Rows on where targets appear:
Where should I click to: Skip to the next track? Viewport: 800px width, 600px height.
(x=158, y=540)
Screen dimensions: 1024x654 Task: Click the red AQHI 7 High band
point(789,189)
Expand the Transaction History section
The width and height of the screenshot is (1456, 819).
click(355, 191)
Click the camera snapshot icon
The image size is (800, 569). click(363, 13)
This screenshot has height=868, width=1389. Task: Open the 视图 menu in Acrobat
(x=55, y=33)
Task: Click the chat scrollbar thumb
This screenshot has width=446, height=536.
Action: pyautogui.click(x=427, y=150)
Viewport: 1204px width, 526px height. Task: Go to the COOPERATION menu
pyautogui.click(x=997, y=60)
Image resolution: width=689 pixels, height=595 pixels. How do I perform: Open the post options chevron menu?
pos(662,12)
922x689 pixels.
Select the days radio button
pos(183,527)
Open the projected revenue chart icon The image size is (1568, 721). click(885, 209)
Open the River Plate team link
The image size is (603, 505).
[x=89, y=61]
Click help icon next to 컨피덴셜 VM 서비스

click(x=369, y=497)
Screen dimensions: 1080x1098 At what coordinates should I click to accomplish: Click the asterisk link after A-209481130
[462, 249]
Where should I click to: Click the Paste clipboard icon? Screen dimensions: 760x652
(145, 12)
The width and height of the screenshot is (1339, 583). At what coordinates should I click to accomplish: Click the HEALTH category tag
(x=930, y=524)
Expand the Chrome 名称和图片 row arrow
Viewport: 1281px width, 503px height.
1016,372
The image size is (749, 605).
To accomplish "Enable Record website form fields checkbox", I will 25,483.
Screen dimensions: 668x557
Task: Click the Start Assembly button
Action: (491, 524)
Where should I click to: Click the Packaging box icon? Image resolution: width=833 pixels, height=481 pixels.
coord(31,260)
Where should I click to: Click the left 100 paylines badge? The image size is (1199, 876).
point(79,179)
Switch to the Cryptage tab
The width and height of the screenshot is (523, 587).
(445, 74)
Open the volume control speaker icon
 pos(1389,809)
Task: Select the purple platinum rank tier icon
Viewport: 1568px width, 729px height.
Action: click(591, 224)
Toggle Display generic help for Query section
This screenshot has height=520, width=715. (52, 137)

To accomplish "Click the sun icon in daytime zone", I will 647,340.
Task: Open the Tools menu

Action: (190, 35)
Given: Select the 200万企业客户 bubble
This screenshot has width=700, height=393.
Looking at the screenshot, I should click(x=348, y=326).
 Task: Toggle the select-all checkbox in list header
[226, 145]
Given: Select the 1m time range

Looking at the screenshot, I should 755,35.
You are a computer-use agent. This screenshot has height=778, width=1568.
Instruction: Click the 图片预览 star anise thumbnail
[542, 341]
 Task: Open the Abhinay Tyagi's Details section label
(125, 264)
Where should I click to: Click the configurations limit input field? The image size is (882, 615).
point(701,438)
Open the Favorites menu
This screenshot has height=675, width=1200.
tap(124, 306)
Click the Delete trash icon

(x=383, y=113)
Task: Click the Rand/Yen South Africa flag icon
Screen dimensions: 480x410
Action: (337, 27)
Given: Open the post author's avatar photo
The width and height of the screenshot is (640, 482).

▸ **Set task**
Which lines of the entries above contain the word "icon"? Copy out each of them.

▸ **The solution**
Click the camera snapshot icon
Open the projected revenue chart icon The image size is (1568, 721). click(885, 209)
Click help icon next to 컨피덴셜 VM 서비스
Where should I click to: Click the Paste clipboard icon? Screen dimensions: 760x652
Where should I click to: Click the Packaging box icon? Image resolution: width=833 pixels, height=481 pixels.
Open the volume control speaker icon
Task: Select the purple platinum rank tier icon
To accomplish "Click the sun icon in daytime zone", I will 647,340.
Click the Delete trash icon
Task: Click the Rand/Yen South Africa flag icon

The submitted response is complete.